Note: The weeks are loosely identified and you may deviate from the timeline here. Thats all good 😊

  1. Weeks 1–2: Honeymoon Phase
    Science-backed term: “Goal Instinct” — the surge of dopamine from committing to something new.
    What’s happening: Novelty and anticipation activate your reward systems. You find it easy to imagine future success/results/behaviors vividly, which fuels high engagement early on.
    ✅ If you started a new notebook + got a cute water bottle, then you’re engaging in classic cue-reward reset behavior. We loveeeeee this because it can build momentum & anchor your visions for yourself!

  2. Weeks 3–5: The First Dip
    Science-backed term: “Disillusionment Phase” or the "Action Gap.”
    What’s happening: The brain starts to down-regulate initial dopamine highs. You now face what I call “the conscious learning gap” (more on this in The Mental Health Reset Course) — knowing what to do vs actually doing it.
    🧠 This is also when old neural patterns try to pull you back into familiar routines. Negative thoughts come back on, self-doubt, your ability to validate all your excuses you meant to leave behind, etc.

  3. Weeks 6–8: Second Wind
    Science-backed term: "Habit Crystallization” (used in cognitive behavior models)
    What’s happening: You’ve had enough wins and repetitions to start automating some behaviors. Motivation returns as consistency builds confidence.
    🔁 Positive feedback loops kick in (the “I’m doing it!” effect). This is especially potent if you’re doing it DESPITE missed workouts, frustrating learning curves, and other classic challenges. This is where real change starts to form in a way you can sense more clearly.

  4. Weeks 9–11: The Identity Crisis / Second Dip
    Science-backed term: “Extinction Burst” (common right before behavior extinction OR breakthrough)
    What’s happening: The brain panics a little when a behavior hasn’t fully paid off yet or fears a return to old patterns. If you aren’t seeing or feeling ALL of the results you were hoping for by now, your brain is going to try panicking about it. Just know that THIS is you on the edge of breaking down walls and getting to the side of fitness that doesn’t suck.
    😖 Self-sabotage and overwhelm often stem from fear of losing progress or “not doing enough.” You may start thinking, “I KNEW this wouldn’t work for me” and now you’ve got to close that learning gap by catching that thought and saying, “I’m rightfully feeling impatient because my goals are important to me but I’m not even close to being done because I can plan to workout consistently my whole life. I’ve got nothing but time."

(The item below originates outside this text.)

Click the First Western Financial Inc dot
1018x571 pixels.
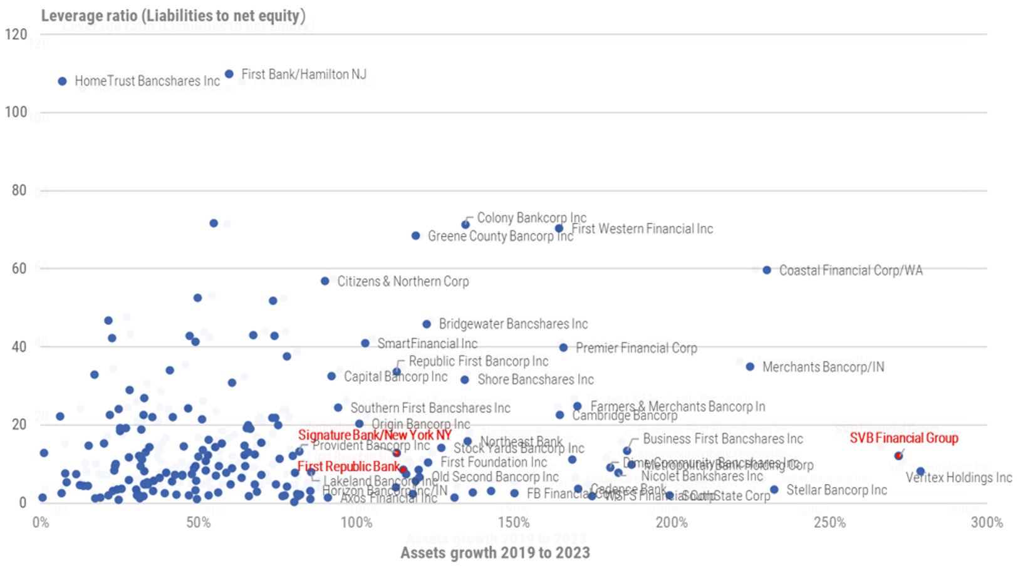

  5. Week 12: Integration / Maintenance Trigger
    Science-backed term: “Self-Determination Theory” (autonomy, mastery, purpose)
    What’s happening: Habits start becoming identity-based (“I’m someone who works out”), and you may crave structure for what’s next. This is when you build new layers of self-eficacy (aka self TRUST) and you start to really know that you are going to keep going for your goals. You know you can do it, especially with continued support.
    ✨ This is a HUGE opportunity to utilize continued support, spaces of belonging, and self-reflection. Repeat old workouts that you missed or that felt super tough awhile ago. Journal. Share to the group. Ask for resources on what fun things you can do next that align with where you’re at. Just KEEP. GOING. and allowing yourself to flow through your journey.


If you can smash through these milestones, I PROMISE you will get everything you came for (and then some). You can feel confident in your workouts, strong in your body, hot in the mirror, and SURE of your own ability to commit to things you desire and get them.